Patrick se había ofrecido a ayudarnos mil y una veces, pero su pareja, tan cabezota como de costumbre, se había negado, y después llegaron los problemas de verdad. Ma, sin embargo, se había hecho un nudo en el estómago, había guardado su orgullo y, a espaldas de Angelines, había solventado muchos de los problemas que teníamos. Por ejemplo y sin ir más lejos, el de la vecina con la placa número trece. ¿La recordáis? Esa que Angelines y yo robamos con la alargadera y el taladro en medio de la calle. La placa, no la vecina. Bien, pues la muy capulla siguió con la guerra del numerito y cogió a Angelines en uno de esos días que se levantó con el pantalón de rayas y cuadros a partes iguales, lo que ocasionó que mi amiga perdiera la paciencia y la vecina, cuatro dientes. Angelines todavía no entendía que lo de las peleas no podía usarlo al pie de la letra en la calle. Y encima ya no le llegaba para ir a su psicóloga tampoco.

Obviamente, la denunció.

Obviamente, tuvimos que pagar la multa.

Y digo «tuvimos» porque todos nos habíamos mudado a su casa. En el sótano habíamos habilitado un par de habitaciones y sala de juegos, pues el Linterna y el Pulga también vivían con nosotras. Mi casa no había conseguido venderla todavía, aunque tenía un comprador merodeando por la zona, o eso me había dicho Patrick.

Sé que puede sonar muy poco entendible que alguien como el alemán quisiese estar pasando nuestras penurias, pero ya sabéis que cuando uno está enamorado se vuelve gilipollas. Sin embargo, lo peor llegó unas semanas después. Patrick había tenido unas pérdidas millonarias en una de las partidas de productos eróticos, supuestamente, por un virus que todavía no habían identificado y que procedía de China.

—¡Levanta! ¡Levanta! —gritó Hulk, golpeando el suelo del ring con impotencia.

Escuchar aquel vozarrón en medio de todo el caos de gente me hizo salir de mis pensamientos. Y allí estaba. Tan alto, tan guapo, tan moreno y con esas manazas tan gigantescas que parecían un jodido catálogo de nabos. La cuestión es que yo sabía que no podía enamorarme. Que no quería. Pero no iba a negar que el hombretón me ponía un poquito. Sobre todo, después de descubrir que fue él quien me tocó con maestría aquella noche, en el cuarto oscuro. Aquel que deslizó su mano por mi espalda, llegó hasta mi trasero, lo sujetó con una sola mano para obligarme a rodear su cintura con las piernas y… ¡Ya!

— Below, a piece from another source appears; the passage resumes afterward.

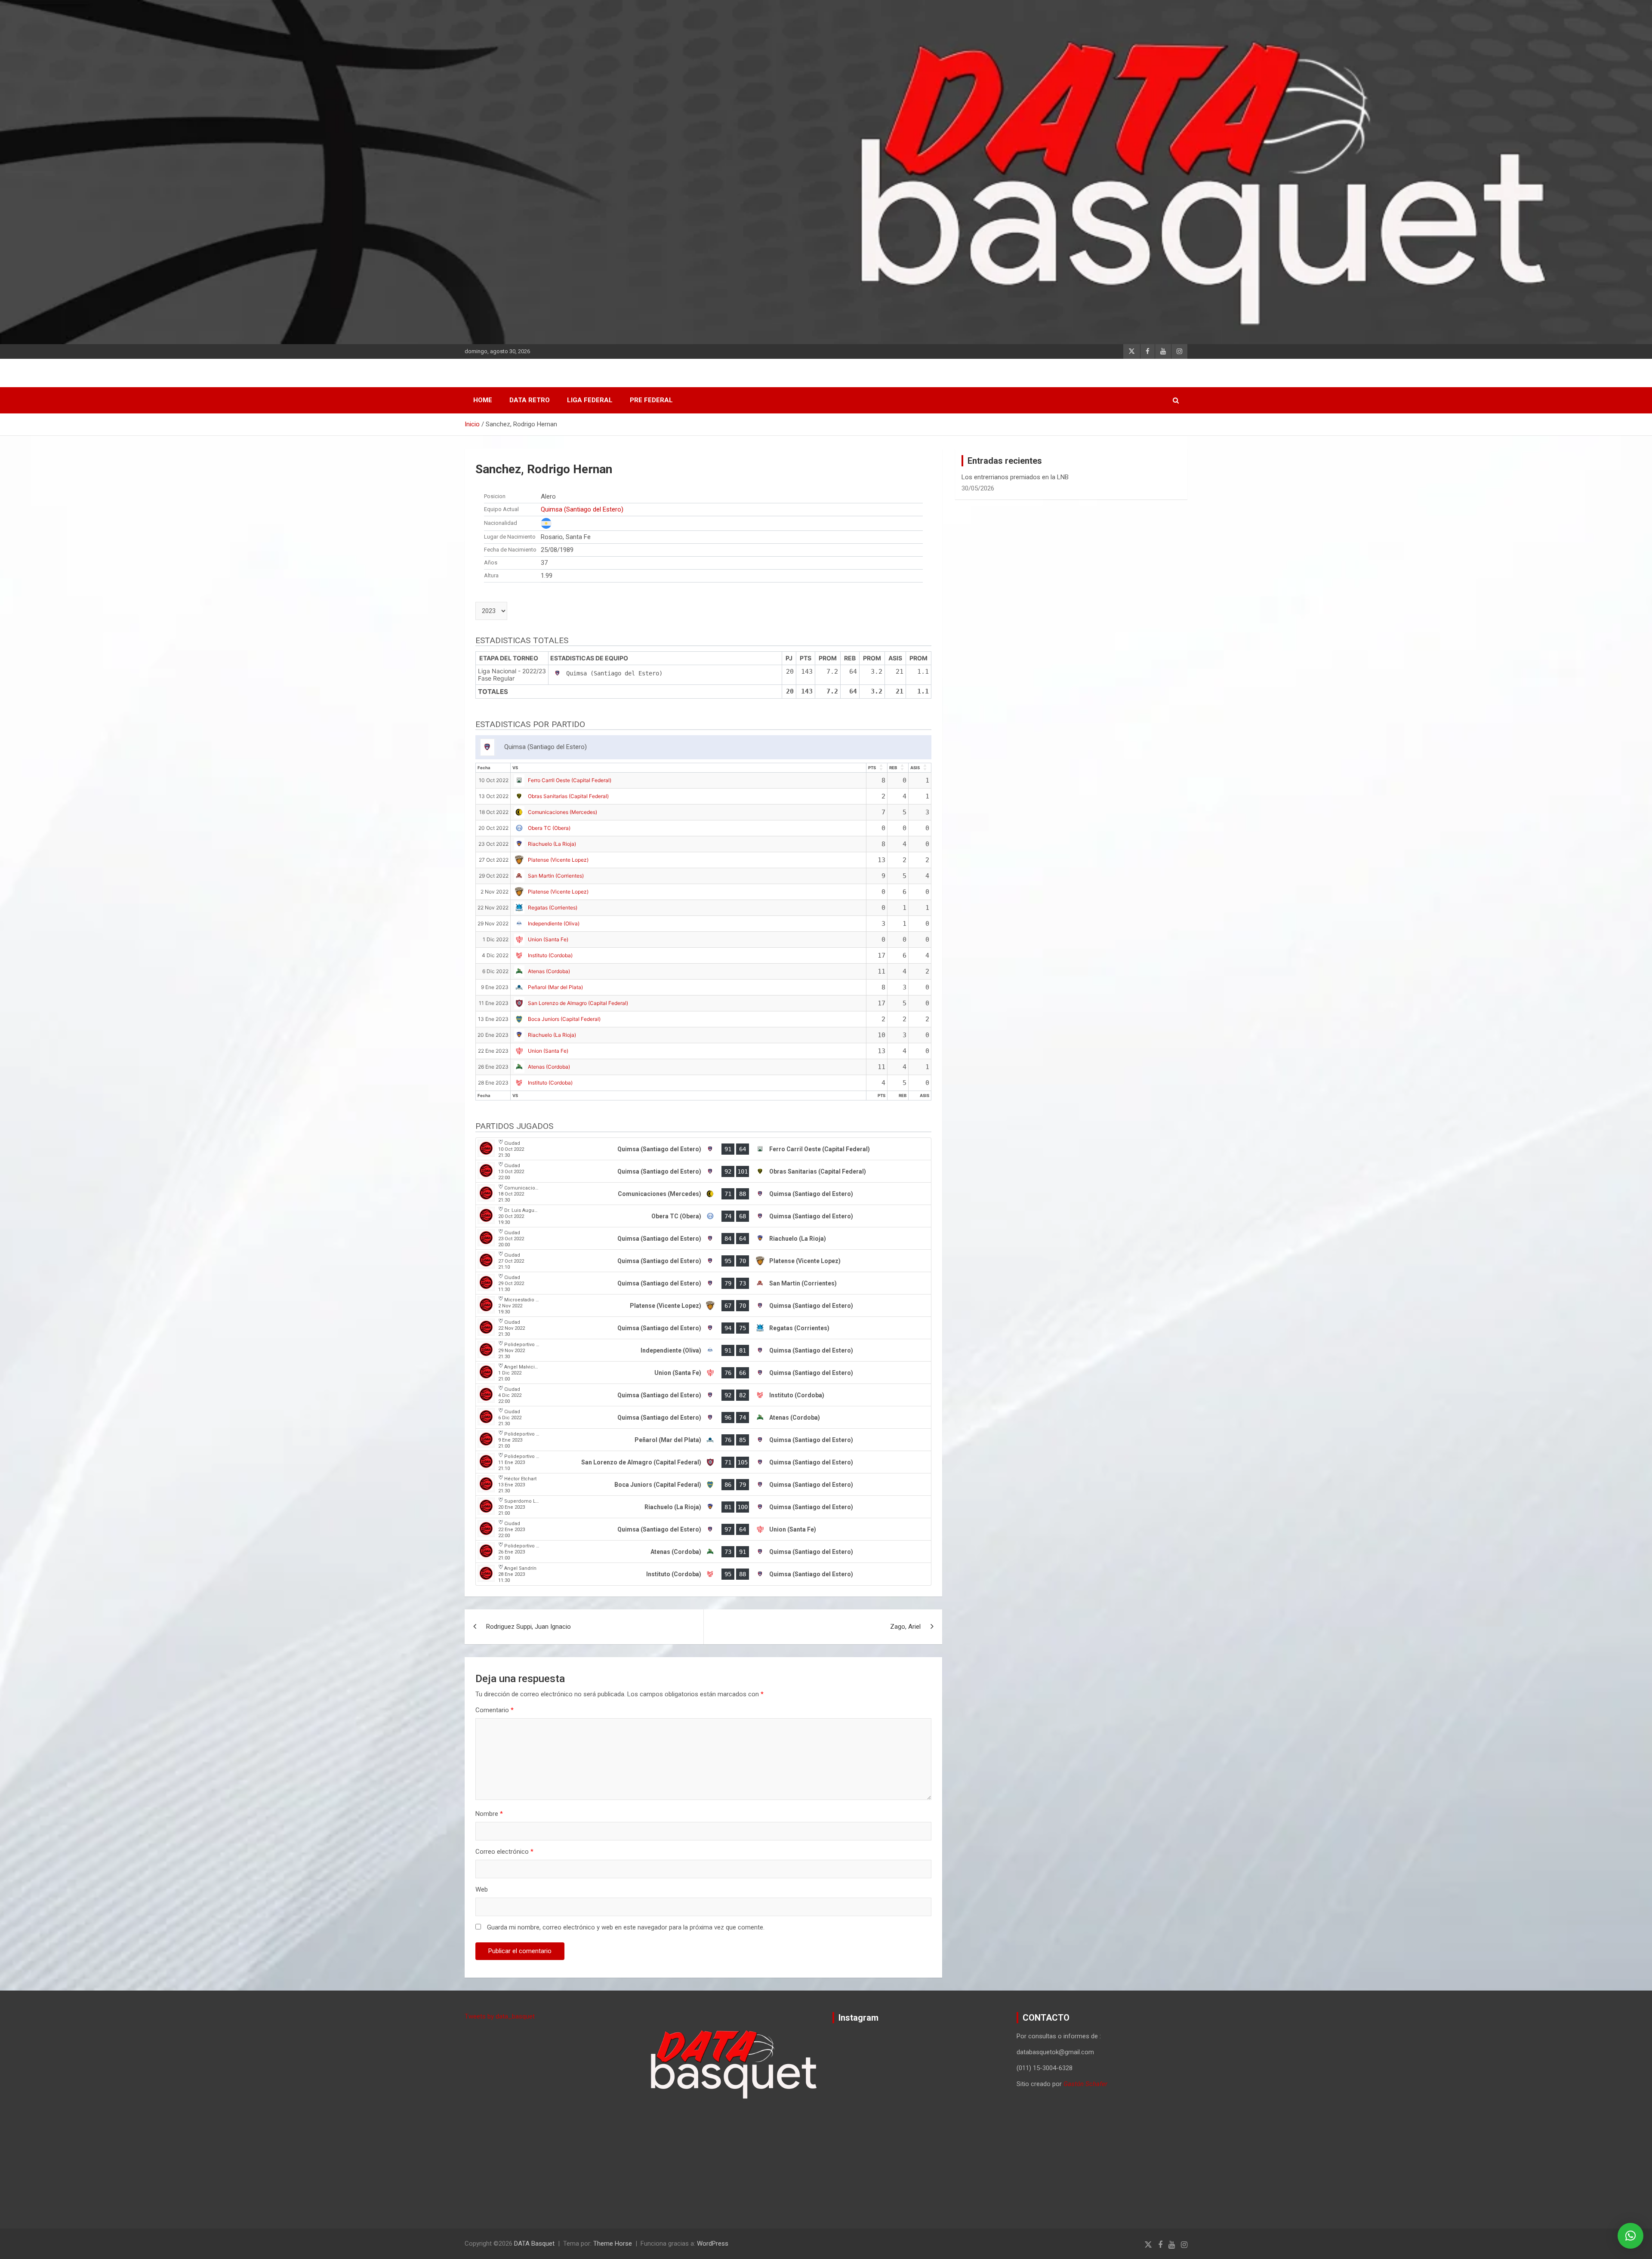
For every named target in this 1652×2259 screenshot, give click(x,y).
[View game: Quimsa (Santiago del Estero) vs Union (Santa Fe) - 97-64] (703, 1529)
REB (893, 767)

Gemí de manera inconsciente al ver cómo Alejandro, el entrenador de Angelines, golpeaba con fuerza la colchoneta para que esta se levantase después de lo que, supuse, había sido un buen porrazo que ocasionó que cayese de espaldas. Un jadeo ahogado por parte de Ma me alarmó.

—¿No estarás de parto? —le pregunté alertada al ver que se llevaba las manos a la boca y abría tanto los ojos que parecía que iban a salírsele de las órbitas.

—¡Ay! ¡Ay! —No me contestó, pero sí zarandeó el brazo de Kenrick y le clavó las uñas—. ¿Qué te apuestas a que viene a la boda sin dientes? —La miró con horror—. ¡Angelines, por tu madre Merche la Zapatera, cuidado con la boca! ¡Cuidado con los dientes, que luego te los arreglan y se te caen las piezas!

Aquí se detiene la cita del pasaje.